## WRITTEN REQUEST 1
Name each person mentioned by name in the review of Amouage Opus IX.
## WRITTEN REQUEST 2
Write a continuation of the review of Amouage Opus IX, starting right after its last sentence.

## EXTRACT TO READ
Begin
L’Incasta Diva

callasbyhirschfeld

– a review of Amouage Opus IX

Whether by accident or (infernal) design, I grew up in an opera-mad household. Family Christmas traditions included (among other things) at least one viewing of Milos Foreman’s Amadeus (because Wolfgang was the household god) and if my mother the histrionically addicted opera buff could get tickets for it, an Xmas ticket to another Christmas tradition at the Royal Theatre of Copenhagen – a performance of Carl Nielsen’s Maskarade. One year, the ticket gods conspired to send Maman, her mother and both her daughters to see ‘Maskarade’, and my sister laughed as the orchestra struck up the overture and my giddy anticipation was painted all over my face.
End
## INFORMATION PROVIDED
Begin
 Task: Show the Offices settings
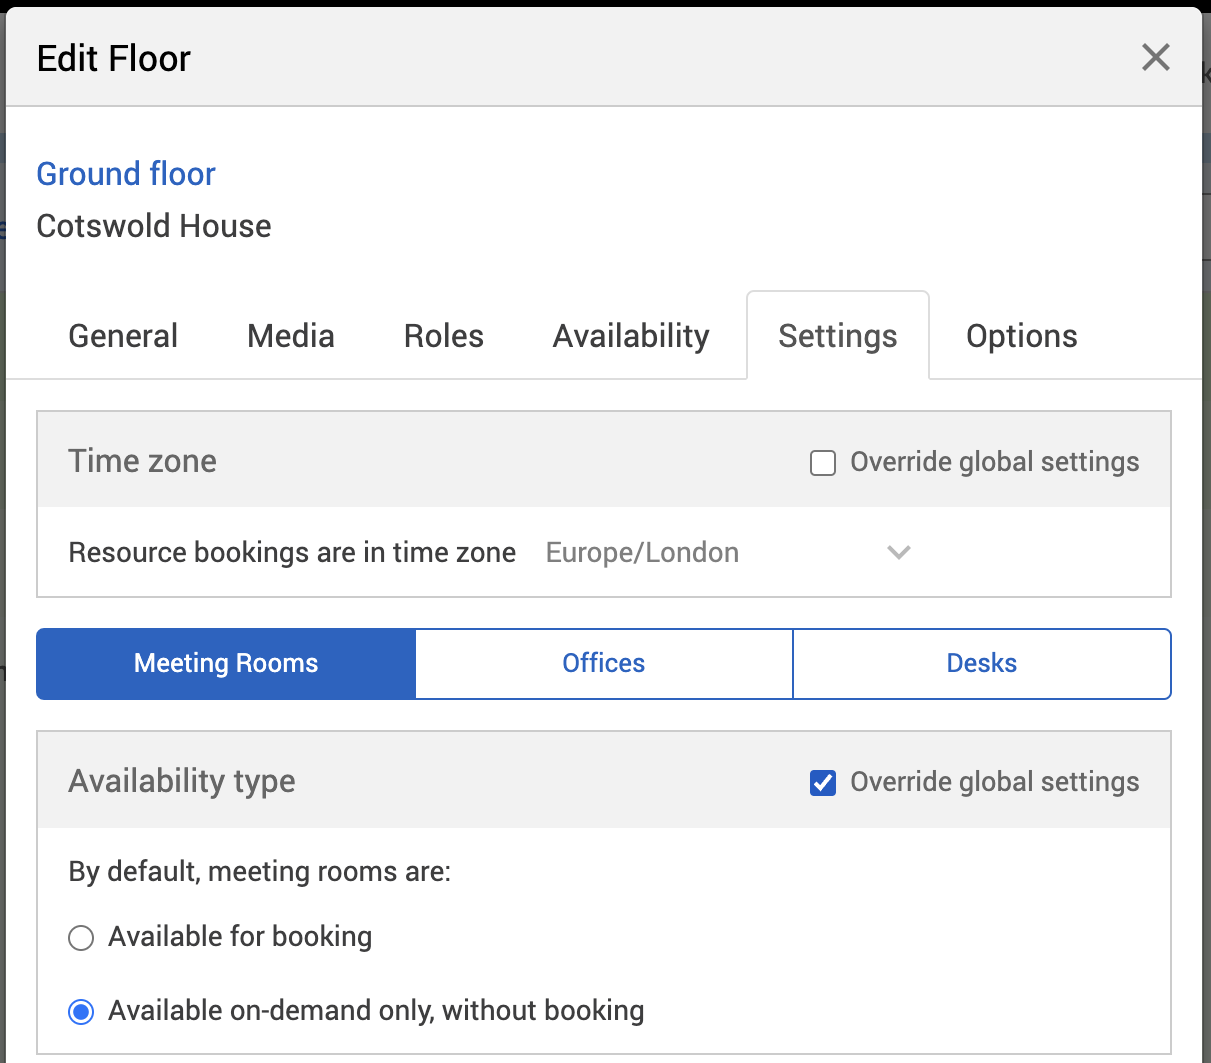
End
## FINAL ANSWER 1
Milos Foreman, Wolfgang, Carl Nielsen

## FINAL ANSWER 2
Since I’m also the only one of my family to play a musical instrument (classical flute, violin and viola) and I did not run away screaming for my first live opera performance (Monteverdi’s Poppaea, not exactly entry level stuff), she hauled me to many, many others throughout the years, on the stage of the Royal Theatre (too many to count) as well as opera cinema – Carmen, Zeffirelli’s La Traviata, Bergman’s indelible The Magic Flute, and (my all-time favorite opera and opera film) Joseph Losey’s Don Giovanni. Her one hesitation was hauling me to a one-time only performance of Wagner’s Parzifalbecause Wagner!”, and six hours of bum-numbed, utter flabbergasted stupefaction later, I still wasn’t sure I’d ever forgive her.

All of this is by way of saying that a) I’m no stranger to opera, live OR recorded and b) opera is the plural of ‘opus’ not to mention c) when you initiate your first-born into the opera lovers’ club, be prepared for the consequences.

Among them was our shared propensity for arguing about opera divas. Maman, you see, was a diehard Maria Callas fangal, and I… was not so much. So she would bludgeon me with ‘Casta Diva’ (from Bellini’s Norma), and I’d bash her right back with Kiri Te Kanawa’s Arabella. Or when I really wanted to get her goat: Renée Fleming.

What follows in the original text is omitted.